Karnak > Al-Karnak Qina Egypt
Years: 933BCE - 922BCE
Related Events
Filter results
Showing 10 events out of 10 total
The earliest attested dating of the god Amun at Karnak is during the long reign of Intef II, which ends in 2063.
Intef III succeeds him.
Amun (sometimes called Amen), long the local tutelary deity of Thebes, is identified with the Ram and the Goose.
The Egyptian meaning of Amen is, "hidden" or, the "hidden god".
Egyptians from the time of the Twelfth dynasty identify Amun, father of the gods, and Re, chief god of Heliopolis, as Amun-Re, emphasizing the change in the royal family and confirming the divine right of the king to rule all of Egypt.
The history of the Karnak complex is largely the history of Thebes and its changing role in the culture.
Religious centers varied by region and with the establishment of the current capital of the unified culture that changed several times.
The city of Thebes does not appear to have been of great significance before the Eleventh Dynasty, and previous temple building here would have been relatively small, with shrines being dedicated to the early deities of Thebes, the Earth goddess Mut and Montu.
Early buildings had been destroyed by invaders.
The earliest known artifact found in the area of the temple will be a small, eight-sided temple from the Eleventh Dynasty, which mentions Amun-Re.
A standard Egyptian temple plan is established, often on a monumental scale, with floral motifs as characteristic decoration on the columns.
The pavilion of Sesotris at the Great Temple of Amun (Amun-Re) at Karnak demonstrates a high level of artisanship in tomb reliefs, gold ornamentation, and paintings.
The Great Temple probably dates back to the Old Kingdom, but the earliest surviving building is the pavilion of Senusret I, who reigned between about 1971 and 1926 BCE.
Previous to Thutmose, Karnak probably consisted only of a long road to a central platform, with a number of shrines for the solar bark along the side of the road.

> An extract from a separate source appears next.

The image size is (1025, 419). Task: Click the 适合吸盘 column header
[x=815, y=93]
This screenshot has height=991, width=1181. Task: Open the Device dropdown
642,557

Thutmose is the first king to drastically enlarge the temple.
Thutmose has the fifth pylon built along the temple's main road, along with a wall to run around the inner sanctuary and two flagpoles to flank the gateway.
Outside of this, he builds a fourth pylon and another enclosure wall.

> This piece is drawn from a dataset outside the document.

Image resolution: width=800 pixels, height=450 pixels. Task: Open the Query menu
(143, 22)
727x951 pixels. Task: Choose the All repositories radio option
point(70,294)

Between pylons four and five, he has a hypostyle hall constructed, with columns made of cedar wood.
This type of structure is common in ancient Egyptian temples, and supposedly represents a papyrus marsh, an Egyptian symbol of creation.
Along the edge of this room he builts colossal statues, each one alternating wearing the crown of Upper Egypt and the crown of Lower Egypt.

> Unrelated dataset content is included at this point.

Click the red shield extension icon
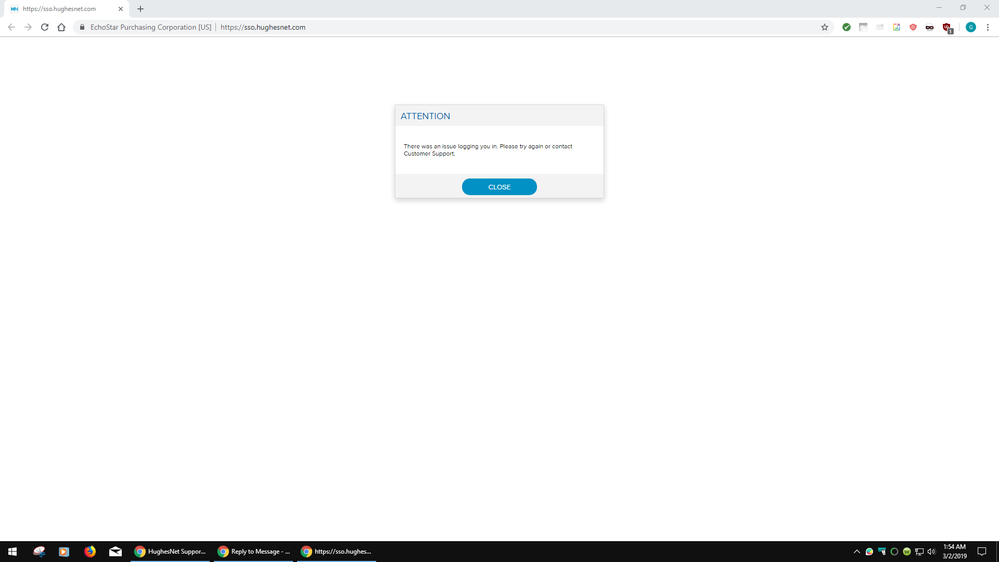This screenshot has height=562, width=999. (x=913, y=27)
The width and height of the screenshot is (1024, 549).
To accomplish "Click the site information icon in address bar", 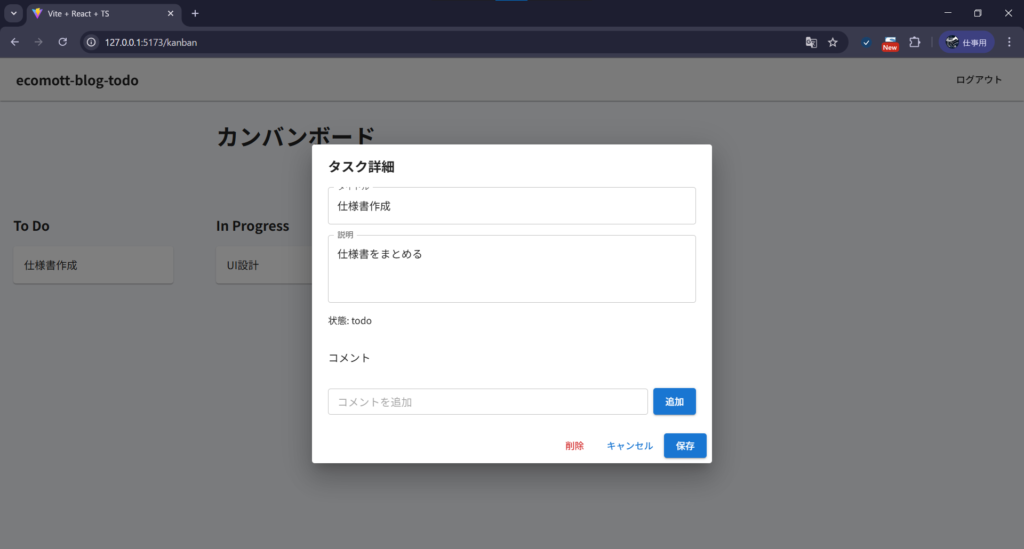I will [91, 42].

Finally, outside of the fourth pylon, he erects four more flagpoles and two obelisks, although one of them (which today has fallen,) will not be inscribed until Thutmose III does so about fifty years later.
The cedar columns in Thutmose I's hypostyle hall will be replaced with stone columns by Thutmose III, however at least the northernmost two are replaced by Thutmose I himself.
Hatshepsut will also erect two of her own obelisks inside of Thutmose I's hypostyle hall.
The area around Karnak, part of the monumental city of Thebes, is the ancient Egyptian Ipet-isut ("The Most Selected of Places") and the main place of worship of the Eighteenth dynasty’s Theban Triad with the god Amun as its head.
The Karnak complex takes its name from the nearby, and partly surrounded, modern village of el-Karnak, some two and a half kilometers north of Luxor.
Major construction work in the Precinct of Amun-Re takes place during the Eighteenth dynasty (from about 1550 BCE to about 1292 BCE) when Thebes becomes the capital of the unified Ancient Egypt.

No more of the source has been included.